Items taken from a dataset
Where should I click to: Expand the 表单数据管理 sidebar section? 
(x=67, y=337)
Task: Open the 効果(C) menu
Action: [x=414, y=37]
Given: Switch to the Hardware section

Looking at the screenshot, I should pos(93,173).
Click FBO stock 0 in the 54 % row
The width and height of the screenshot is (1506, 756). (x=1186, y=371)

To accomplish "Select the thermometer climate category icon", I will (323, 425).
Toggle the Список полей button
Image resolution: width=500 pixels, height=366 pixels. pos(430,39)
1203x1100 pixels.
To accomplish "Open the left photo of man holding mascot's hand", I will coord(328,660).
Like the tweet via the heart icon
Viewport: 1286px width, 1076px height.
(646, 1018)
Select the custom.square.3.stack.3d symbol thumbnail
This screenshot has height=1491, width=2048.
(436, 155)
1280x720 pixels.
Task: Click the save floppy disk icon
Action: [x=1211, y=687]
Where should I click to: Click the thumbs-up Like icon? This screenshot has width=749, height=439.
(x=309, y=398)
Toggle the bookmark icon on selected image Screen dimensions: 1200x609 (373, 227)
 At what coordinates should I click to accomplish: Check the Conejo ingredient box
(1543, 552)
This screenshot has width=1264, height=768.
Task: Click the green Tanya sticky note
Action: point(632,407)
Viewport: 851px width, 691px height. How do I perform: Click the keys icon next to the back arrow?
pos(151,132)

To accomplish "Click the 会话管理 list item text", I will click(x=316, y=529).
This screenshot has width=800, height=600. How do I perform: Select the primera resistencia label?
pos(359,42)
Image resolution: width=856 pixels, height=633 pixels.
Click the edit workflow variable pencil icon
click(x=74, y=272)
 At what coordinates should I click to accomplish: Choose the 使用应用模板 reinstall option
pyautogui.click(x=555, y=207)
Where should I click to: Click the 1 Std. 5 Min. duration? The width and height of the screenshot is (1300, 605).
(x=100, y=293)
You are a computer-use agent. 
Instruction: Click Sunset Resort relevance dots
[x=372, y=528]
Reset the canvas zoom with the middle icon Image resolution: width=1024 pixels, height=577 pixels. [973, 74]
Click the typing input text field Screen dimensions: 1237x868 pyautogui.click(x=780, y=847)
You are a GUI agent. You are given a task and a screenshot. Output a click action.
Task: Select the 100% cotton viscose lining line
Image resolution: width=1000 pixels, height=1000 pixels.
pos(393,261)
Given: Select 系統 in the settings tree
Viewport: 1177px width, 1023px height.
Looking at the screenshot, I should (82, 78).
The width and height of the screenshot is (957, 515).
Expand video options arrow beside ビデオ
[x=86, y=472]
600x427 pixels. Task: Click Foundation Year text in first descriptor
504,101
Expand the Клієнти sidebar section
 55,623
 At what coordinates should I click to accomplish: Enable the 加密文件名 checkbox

**STATED EXERCISE**
Please quote every line of the data above verbatim, from the first line to the last.

**RESPONSE**
Where should I click to: Expand the 表单数据管理 sidebar section? 
(x=67, y=337)
Task: Open the 効果(C) menu
Action: [x=414, y=37]
Given: Switch to the Hardware section

Looking at the screenshot, I should pos(93,173).
Click FBO stock 0 in the 54 % row
The width and height of the screenshot is (1506, 756). (x=1186, y=371)

To accomplish "Select the thermometer climate category icon", I will (323, 425).
Toggle the Список полей button
Image resolution: width=500 pixels, height=366 pixels. pos(430,39)
1203x1100 pixels.
To accomplish "Open the left photo of man holding mascot's hand", I will coord(328,660).
Like the tweet via the heart icon
Viewport: 1286px width, 1076px height.
(646, 1018)
Select the custom.square.3.stack.3d symbol thumbnail
This screenshot has height=1491, width=2048.
(436, 155)
1280x720 pixels.
Task: Click the save floppy disk icon
Action: [x=1211, y=687]
Where should I click to: Click the thumbs-up Like icon? This screenshot has width=749, height=439.
(x=309, y=398)
Toggle the bookmark icon on selected image Screen dimensions: 1200x609 (373, 227)
 At what coordinates should I click to accomplish: Check the Conejo ingredient box
(1543, 552)
This screenshot has width=1264, height=768.
Task: Click the green Tanya sticky note
Action: point(632,407)
Viewport: 851px width, 691px height. How do I perform: Click the keys icon next to the back arrow?
pos(151,132)

To accomplish "Click the 会话管理 list item text", I will click(x=316, y=529).
This screenshot has width=800, height=600. How do I perform: Select the primera resistencia label?
pos(359,42)
Image resolution: width=856 pixels, height=633 pixels.
Click the edit workflow variable pencil icon
click(x=74, y=272)
 At what coordinates should I click to accomplish: Choose the 使用应用模板 reinstall option
pyautogui.click(x=555, y=207)
Where should I click to: Click the 1 Std. 5 Min. duration? The width and height of the screenshot is (1300, 605).
(x=100, y=293)
You are a computer-use agent. 
Instruction: Click Sunset Resort relevance dots
[x=372, y=528]
Reset the canvas zoom with the middle icon Image resolution: width=1024 pixels, height=577 pixels. [973, 74]
Click the typing input text field Screen dimensions: 1237x868 pyautogui.click(x=780, y=847)
You are a GUI agent. You are given a task and a screenshot. Output a click action.
Task: Select the 100% cotton viscose lining line
Image resolution: width=1000 pixels, height=1000 pixels.
pos(393,261)
Given: Select 系統 in the settings tree
Viewport: 1177px width, 1023px height.
Looking at the screenshot, I should (82, 78).
The width and height of the screenshot is (957, 515).
Expand video options arrow beside ビデオ
[x=86, y=472]
600x427 pixels. Task: Click Foundation Year text in first descriptor
504,101
Expand the Клієнти sidebar section
 55,623
 At what coordinates should I click to accomplish: Enable the 加密文件名 checkbox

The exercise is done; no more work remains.